Summary
The yield of the M-substance from undried whole streptococci is shown to be about 4 per cent, half of which is nucleic acid and half the type-specific M-protein.
The nucleic acid is shown to be in the free state and to be the principal, and in some cases the sole, contaminant. It accompanies the protein on precipitation with acid in salt-like combination. The M-protein is separated from the nucleic acid by half-saturation with neutral ammonium sulfate; several successive precipitations are required to reduce the phosphorus-content from 3.0 to 0.1 per cent or less. Some of the properties of the purified protein are described.

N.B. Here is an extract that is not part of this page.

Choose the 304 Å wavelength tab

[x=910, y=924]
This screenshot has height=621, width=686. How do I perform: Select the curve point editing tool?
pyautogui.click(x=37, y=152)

An interesting property of the M-protein is its considerable increase in solubility at elevated temperatures. The utilization of this property for purification is possible for the rare cases where considerable protein contamination accompanies the M-protein.
The M-proteins studied are from strains 1048 (untyped) and 1685 (type 3). Similar chemical properties have been found. In the precipitin-reaction with antiserum to whole streptococci the 1685 M-protein gives a strong cross-reaction with 1048 antiserum, the 1048 M-protein appears to give less cross-reaction with 1685 antisera. A quantitative study of the precipitation of these proteins with a 1048 antiserum was made.
Good absorption of protective antibodies from homologous streptococcal antisera is obtained with the 1048 M-protein. The preparation of 1685 M-protein studied was poor in this respect.